Logstash GeoIP Database Manager: PKIX path building failed, _geoip_expired_database tag

leandrojmp · December 12, 2022, 10:35pm

Hello,

I started to get this error on a couple of Logstash nodes.

[2022-12-12T20:10:23,983][ERROR][logstash.filters.geoip.databasemanager] PKIX path building failed: sun.security.provider.certpath.SunCertPathBuilderException: unable to find valid certification path to requested target {:cause=>javax.net.ssl.SSLHandshakeException: PKIX path building failed: sun.security.provider.certpath.SunCertPathBuilderException: unable to find valid certification path to requested target}

Basically the database manager for the geoip filter can not verify the certificated for the download target.

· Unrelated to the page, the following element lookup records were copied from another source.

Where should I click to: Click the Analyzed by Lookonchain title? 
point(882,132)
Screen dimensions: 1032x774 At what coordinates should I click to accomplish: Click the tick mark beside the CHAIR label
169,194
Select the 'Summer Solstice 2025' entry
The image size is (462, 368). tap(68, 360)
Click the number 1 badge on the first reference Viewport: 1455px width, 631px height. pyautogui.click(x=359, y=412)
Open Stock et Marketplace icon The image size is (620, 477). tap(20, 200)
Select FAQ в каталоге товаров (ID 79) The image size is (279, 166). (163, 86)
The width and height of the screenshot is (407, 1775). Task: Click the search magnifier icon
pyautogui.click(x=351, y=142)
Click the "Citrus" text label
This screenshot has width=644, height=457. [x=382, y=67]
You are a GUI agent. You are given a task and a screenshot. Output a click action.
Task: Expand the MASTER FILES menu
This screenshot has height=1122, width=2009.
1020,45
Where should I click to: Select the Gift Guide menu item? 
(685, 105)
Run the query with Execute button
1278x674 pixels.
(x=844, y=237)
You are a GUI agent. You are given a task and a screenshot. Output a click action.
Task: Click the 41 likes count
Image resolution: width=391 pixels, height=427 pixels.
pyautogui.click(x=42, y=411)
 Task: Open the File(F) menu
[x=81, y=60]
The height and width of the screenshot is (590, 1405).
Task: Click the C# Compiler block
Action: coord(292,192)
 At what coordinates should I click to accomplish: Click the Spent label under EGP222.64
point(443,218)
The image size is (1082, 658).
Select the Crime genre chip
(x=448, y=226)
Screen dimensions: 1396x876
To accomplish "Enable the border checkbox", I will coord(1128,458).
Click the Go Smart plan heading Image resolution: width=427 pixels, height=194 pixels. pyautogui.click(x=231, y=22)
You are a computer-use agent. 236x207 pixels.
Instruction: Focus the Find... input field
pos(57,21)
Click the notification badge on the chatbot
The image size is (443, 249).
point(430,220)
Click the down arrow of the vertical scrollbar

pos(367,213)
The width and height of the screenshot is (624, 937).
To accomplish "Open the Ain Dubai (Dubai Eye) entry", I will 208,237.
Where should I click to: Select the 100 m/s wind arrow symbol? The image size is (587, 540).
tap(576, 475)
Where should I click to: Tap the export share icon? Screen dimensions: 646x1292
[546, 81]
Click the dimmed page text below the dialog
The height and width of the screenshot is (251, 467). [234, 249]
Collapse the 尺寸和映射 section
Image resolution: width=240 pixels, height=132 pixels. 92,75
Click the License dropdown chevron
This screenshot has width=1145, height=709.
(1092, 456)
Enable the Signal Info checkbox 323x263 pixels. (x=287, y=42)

What is the endpoint it uses?

stephenb · December 12, 2022, 11:01pm

The Ingest processor in Elasticsearch downloads from the following I am not sure if logstash is the same... but I suspect it is.

https://geoip.elastic.co/v1/database

leandrojmp · December 12, 2022, 11:31pm

Yeah, you are right.

I was looking in the geoip filter documentation page, but there is nothing there about the endpoint, it tells you how to change the endpoint, but not what is the original endpoint.

I found it in the logstash.yml reference file on github.

#xpack.geoip.download.endpoint: "https://geoip.elastic.co/v1/database"

Also, it seems that it is an issue with SSL Decryption on my side.

system · January 9, 2023, 11:32pm

This topic was automatically closed 28 days after the last reply. New replies are no longer allowed.